FPGAs use a grid of logic gates, and once stored, the data doesn't change, similar to that of an ordinary gate array. The term "field-programmable" means the device is programmed by the customer, not the manufacturer.

FPGAs are usually programmed after being soldered down to the circuit board, in a manner similar to that of larger CPLDs. In most larger FPGAs, the configuration is volatile and must be re-loaded into the device whenever power is applied or different functionality is required. Configuration is typically stored in a configuration PROM or EEPROM. EEPROM versions may be in-system programmable (typically via JTAG).

The difference between FPGAs and CPLDs is that FPGAs are internally based on Look-up tables (LUTs) whereas CPLDs form the logic functions with sea-of-gates (e.g. sum of products).
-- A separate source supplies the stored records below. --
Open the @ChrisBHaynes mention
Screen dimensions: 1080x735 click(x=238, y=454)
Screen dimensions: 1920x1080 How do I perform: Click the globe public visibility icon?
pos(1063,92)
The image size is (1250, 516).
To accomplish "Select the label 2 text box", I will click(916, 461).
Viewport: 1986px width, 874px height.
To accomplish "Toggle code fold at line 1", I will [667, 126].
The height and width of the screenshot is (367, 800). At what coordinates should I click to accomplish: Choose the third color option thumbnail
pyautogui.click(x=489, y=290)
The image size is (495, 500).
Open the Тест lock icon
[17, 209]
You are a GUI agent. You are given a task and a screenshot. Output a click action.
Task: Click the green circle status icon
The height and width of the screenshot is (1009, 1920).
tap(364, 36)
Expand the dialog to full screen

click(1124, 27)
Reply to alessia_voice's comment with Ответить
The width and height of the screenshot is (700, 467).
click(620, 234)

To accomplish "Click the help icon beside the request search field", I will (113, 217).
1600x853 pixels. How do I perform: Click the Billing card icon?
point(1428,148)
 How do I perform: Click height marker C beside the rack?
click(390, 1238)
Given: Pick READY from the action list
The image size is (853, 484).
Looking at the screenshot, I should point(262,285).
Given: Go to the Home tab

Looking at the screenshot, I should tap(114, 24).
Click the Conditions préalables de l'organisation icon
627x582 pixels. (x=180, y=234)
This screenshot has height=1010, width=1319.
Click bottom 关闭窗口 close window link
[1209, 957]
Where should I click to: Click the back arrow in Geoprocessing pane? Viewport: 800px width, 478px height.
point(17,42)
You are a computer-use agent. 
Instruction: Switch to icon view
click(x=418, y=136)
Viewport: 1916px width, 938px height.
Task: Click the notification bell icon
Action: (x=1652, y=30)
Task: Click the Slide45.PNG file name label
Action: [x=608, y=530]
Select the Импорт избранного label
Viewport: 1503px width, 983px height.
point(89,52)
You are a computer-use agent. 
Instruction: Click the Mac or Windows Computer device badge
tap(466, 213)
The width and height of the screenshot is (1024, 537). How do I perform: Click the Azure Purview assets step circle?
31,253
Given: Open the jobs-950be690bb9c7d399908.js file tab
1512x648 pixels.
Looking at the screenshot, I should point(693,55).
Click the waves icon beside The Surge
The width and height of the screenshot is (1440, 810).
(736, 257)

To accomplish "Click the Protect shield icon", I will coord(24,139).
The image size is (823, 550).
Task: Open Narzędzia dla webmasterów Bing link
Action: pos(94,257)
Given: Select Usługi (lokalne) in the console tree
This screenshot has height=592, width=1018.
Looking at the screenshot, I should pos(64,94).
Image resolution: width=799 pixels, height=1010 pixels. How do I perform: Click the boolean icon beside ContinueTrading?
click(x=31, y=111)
CPLDs are meant for simpler designs while FPGAs are meant for more complex designs. In general, CPLDs are a good choice for wide combinational logic applications, whereas FPGAs are more suitable for large state machines (i.e. microprocessors).

Other variants

At present, much interest exists in reconfigurable systems. These are microprocessor circuits that contain some fixed functions and other functions that can be altered by code running on the processor. Designing self-altering systems requires engineers to learn new methods, and that new software tools be developed.

PLDs are being sold now that contain a microprocessor with a fixed function (the so-called core) surrounded by programmable logic. These devices let designers concentrate on adding new features to designs without having to worry about making the microprocessor work.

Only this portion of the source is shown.